* **Selection**
Carbon Management and Sequestration Program
Ohio Agric. Research & Development Center
The Ohio State University
Columbus, OH 43210
SOIL CARBON SEQUESTRATION TO REDUCE NET GASEOUS EMISSIONS
Committee on Environment and Public Works
628 Dirksen Senate Office Building
2 May 2001
SOIL CARBON SEQUESTRATION TO REDUCE NET GASEOUS EMISSIONS
Mr. Chairman, members of the Committee on Environment and Public Works. I am Rattan Lal, Professor of Soil Science and Director of the Carbon Management and Sequestration Program at The Ohio State University. I am especially thankful to Senator Voinovich for the opportunity to offer testimony on “Soil Carbon Sequestration to Reduce Net Gaseous Emissions.”
Let me begin by expressing my appreciation of strong cooperation with several institutions and organizations across the country. During the past decade, the program at The Ohio State University (OSU) has been supported by USDA-Natural Resource Conservation Service (NRCS). I cannot thank NRCS enough for its past, present and future support. We have also worked with scientists from USDA-Agricultural Research Service (ARS). The multi-institutional team comprised of OSU/NRCS/ARS has published 12 books, which constitute a major literature on this topic. In addition, OSU also has on-going programs with the Pacific Northwest National Laboratory and the Oak Ridge National Laboratory. Being a founding member of the “Consortium for Agricultural Soils Mitigation of Greenhouse Gases (CASMGS),” the OSU team is collaborating with faculty from ten universities in developing a long-term program on soil carbon sequestration. Following up on the research done for estimating the potential of U.S. cropland and grazing lands to sequester carbon, OSU/NRCS group is now working with USDA-Forest Service (FS) to estimate the potential of U.S. forest soils to sequester carbon. We are presently formulating a program with the Los Alamos National Laboratory, in cooperation with the Ohio Coal Development Office and American Electric Power, to develop a long-term program on soil C sequestration, soil quality and net primary productivity of different ecosystems, with immediate focus on reclamation of mineland sites in Ohio, west Texas and New Mexico. We are also working with USDA-Economic Research Service (ERS) on the topic of soil degradation and its effects on productivity and the C dynamics. We are working with these partners because we share the same values and goals of “sustainable management of soil and water resources, reducing net emissions, and creating a clean environment.”

* **Stored data**
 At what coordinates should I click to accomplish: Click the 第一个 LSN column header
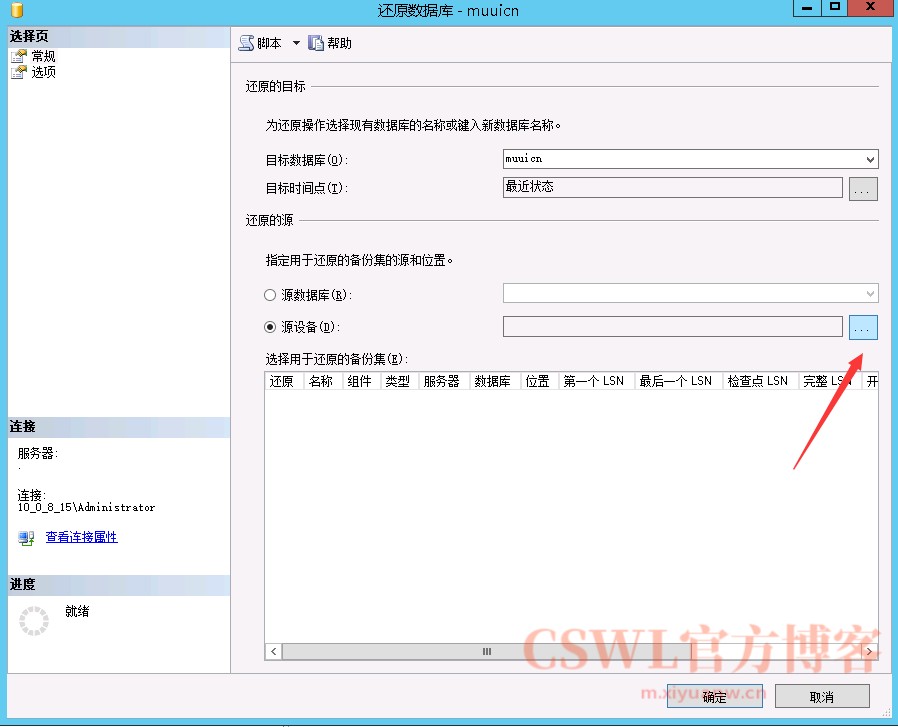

* **Problems to solve**
• A. According to the soil carbon testimony, how many books has the OSU/NRCS/ARS team published?
• B. Pick up the soil carbon sequestration testimony after its last sentence and write the next part.

* **Written responses**
• A. 12 books.

• B.
The basis of our shared commitment is the mutual concern about the quality of the nation’s soil and water resources and the environment. We realize how important and critical the quality of soil resources is for maintaining high economic agricultural production while moderating the quality of air and water. Advances in soil science, especially those in relation to efficient use of water and nutrients by input-responsive and high yielding varieties, broke the yield barriers, ushered in the Green Revolution, and brought about a quantum jump in agricultural production in the post-World War II era. Gains in agricultural production globally during the second half of the 20th century saved millions from starvation, and once again proved the neo-Malthusian views wrong. Now we want to use the knowledge of soil science in addressing another important and global issue of the modern era – reducing net emissions of greenhouse gases into the atmosphere.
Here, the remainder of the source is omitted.